‘Everyone says never waste a crisis.’
‘When we went into Covid and we were in total lockdown, we were at work.’
‘The planes were not flying and we wondered what to do.’
‘We looked at each of our performance metrics — what are customers complaining about, how do employees feel, how do investors feel?’
IndiGo CEO Ronojoy Dutta sounds relieved that the airline is back to flying almost at full capacity.
In March 2020, when the government announced a stringent lockdown, Indigo’s entire fleet of 250 plus aircraft was grounded for two months.
Dutta speaks to Arindam Majumder about IndiGo’s expansion plans, fund-raising, competition from new players and more.
From all accounts, IndiGo has come out stronger from the Covid crisis. What is the view from the cockpit?
Everyone says never waste a crisis. When we went into Covid and we were in total lockdown, we were at work.
The planes were not flying and we wondered what to do.
We looked at each of our performance metrics — what are customers complaining about, how do employees feel, how do investors feel? We had a 15 per cent layoff.
We all took massive pay cuts. One would think morale would be down, but in fact it was up.
In customer focus, Indigo used to have this little cold and arrogant aura about itself.
Now our customer service has become much better.
On the business side, we have actually become a network which is stronger than it ever was.
Covid has weakened some of your rivals. This has allowed you to gain more market share and get some some coveted slots in congested airports. Don’t you need to induct aircraft faster to take advantage of the situation?
No, I think we are on a good track. There’s a sweet spot between let’s grow and let’s not overdo it.
So I think growing faster than this at this point would not make sense. I like where we are.

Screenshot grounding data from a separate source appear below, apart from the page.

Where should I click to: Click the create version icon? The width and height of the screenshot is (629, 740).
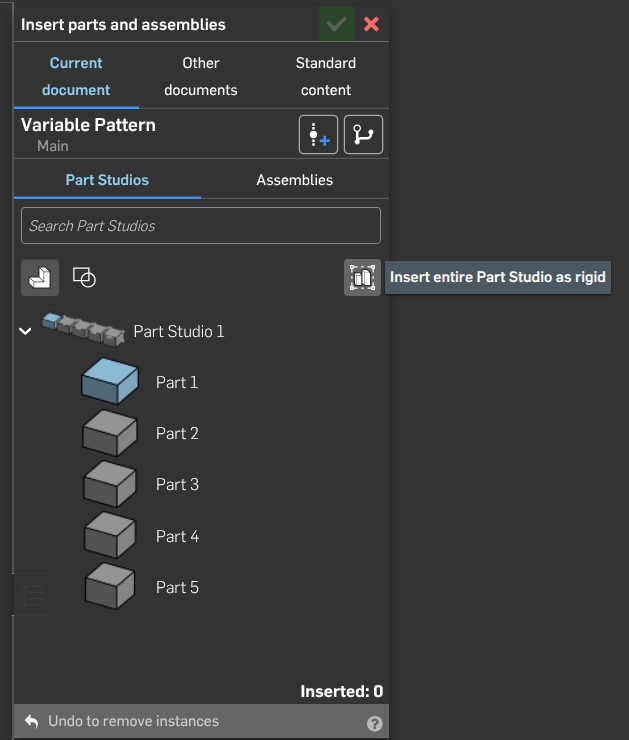pyautogui.click(x=318, y=135)
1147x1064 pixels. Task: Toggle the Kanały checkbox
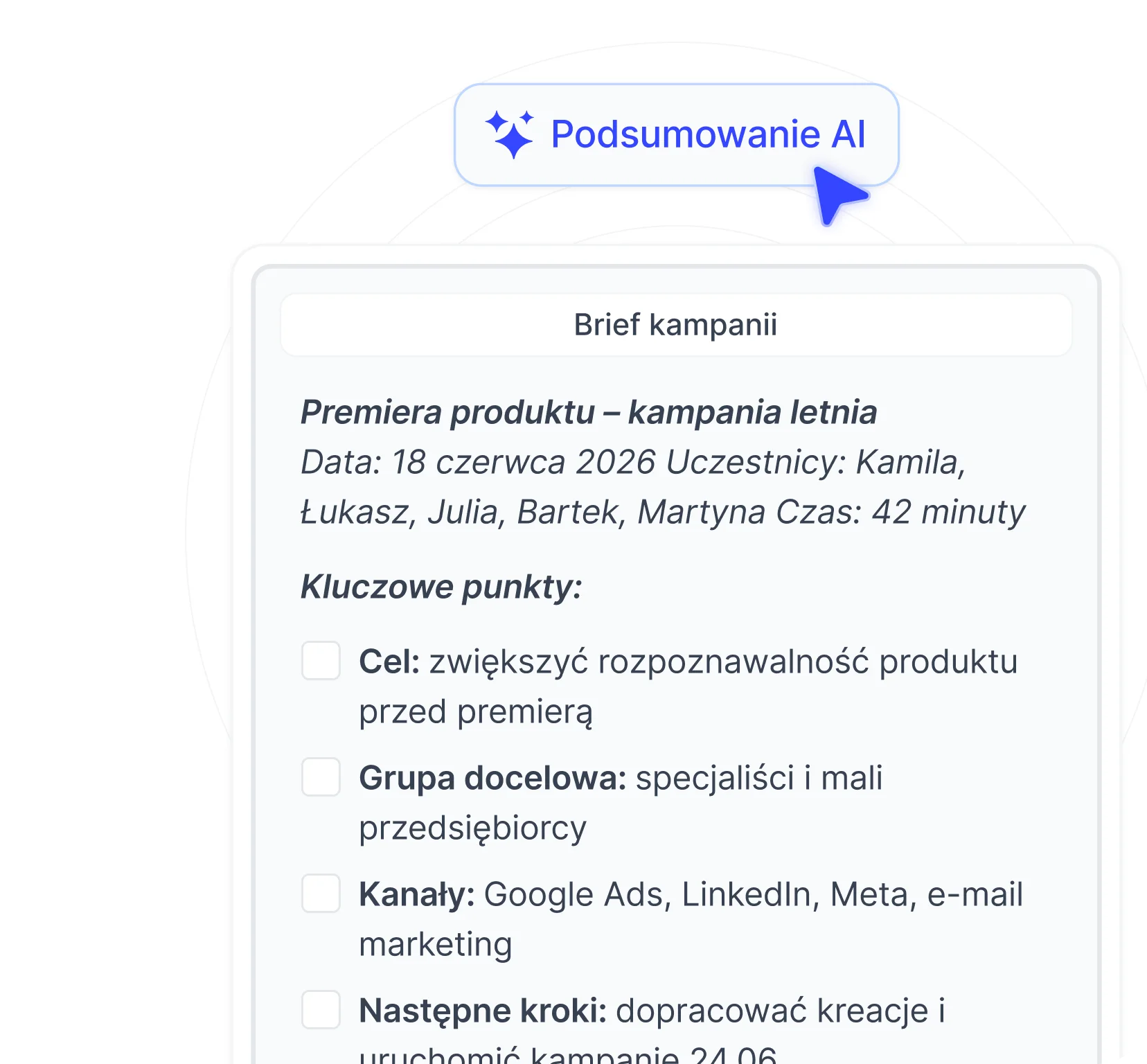[x=321, y=894]
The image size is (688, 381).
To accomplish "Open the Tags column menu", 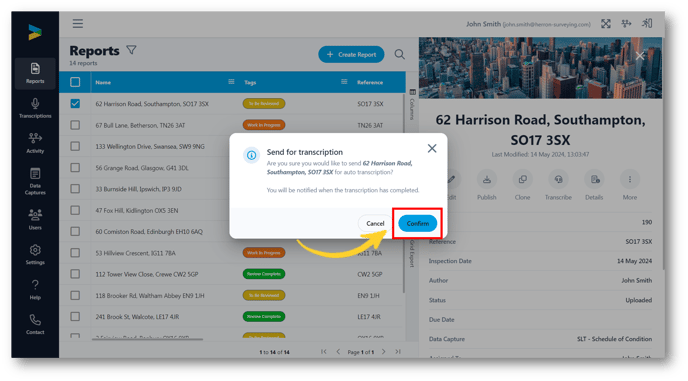I will 344,82.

Our market share is up because we are adding new flights, connecting new destinations.
We are doing that because it helps the customer.
As a result our market share might go up, but that is never our goal.
It’s not in any way proven that higher market share results in higher profits.
The market has been puzzled about you holding back your QIP (qualified institutional placement) decision. Your big fleet size also leads to higher expenses. Your stock price is at a record high. Isn’t this an opportunity to go for a fund-raise?
First, we didn’t have any use for the cash. It’s not that we have some planned capex for which we need cash.
Number two, whether we like it or not, it’s a dilution.
Why on earth would you dilute your shareholding without a use cause for the cash?
The third thing is when you think the cash will be needed.
We’re saying we’ll need the cash if there’s a third wave.
We also know that the QIP has a long lead time to it in terms of shareholder approval.
So if we need it, we will just take it out.
As things stand, situation has been improving rapidly.
So I think this sort of insurance policy like QIP isn’t needed anymore.
But the company’s free cash level has come down significantly. With new competition coming in, shouldn’t the cash coffer be more important?
If we project our cash flow for the next two years, it’s only rising.
It’s not like two years from now we have a big payment coming.
Regarding cash position, I think we will improve rapidly from here.
Quite encouraging numbers this quarter especially the yield which is at Rs 4.19 — one of the highest. Do you think this is sustainable?
Absolutely, because we always said that yields can’t go any lower.
If we look at the past ten years, it has been seen that unit revenue keeps declining or growing at 2 per cent when costs grow at 3 per cent.
So you know things tend to get back in balance and I think through this crisis all things are getting back in balance.
Did the price cap mandated by the government play a role?
It certainly helped. But the price cap initially also hurt us because it was for a 30-day window and there were no takers for the higher fares.
We wanted it down to 15 days, which the government did and I’ll have to tell you the government has been very responsive throughout this process.
But in the longer run, the government should not be involved in price planning.
How much of the extra cost due to fuel price can be passed on to customers?
Not much at all. Fuel prices really are a problem.
Crude was $43 a barrel a year ago and now it is at $83. It has a huge impact on cost.
Our costs, however, probably will come down a little bit as we add more capacity.
Do you see any kind of consolidation coming?
With the Tata group buying Air India, we have seen some consolidation already.
Will it happen between Go Air and SpiceJet?
I don’t know. It’s possible. As compared to the full service segment, the low-cost segment is more crowded and there could potentially be consolidation.
But, certainly we are not a player in any of it. We will just be an observer.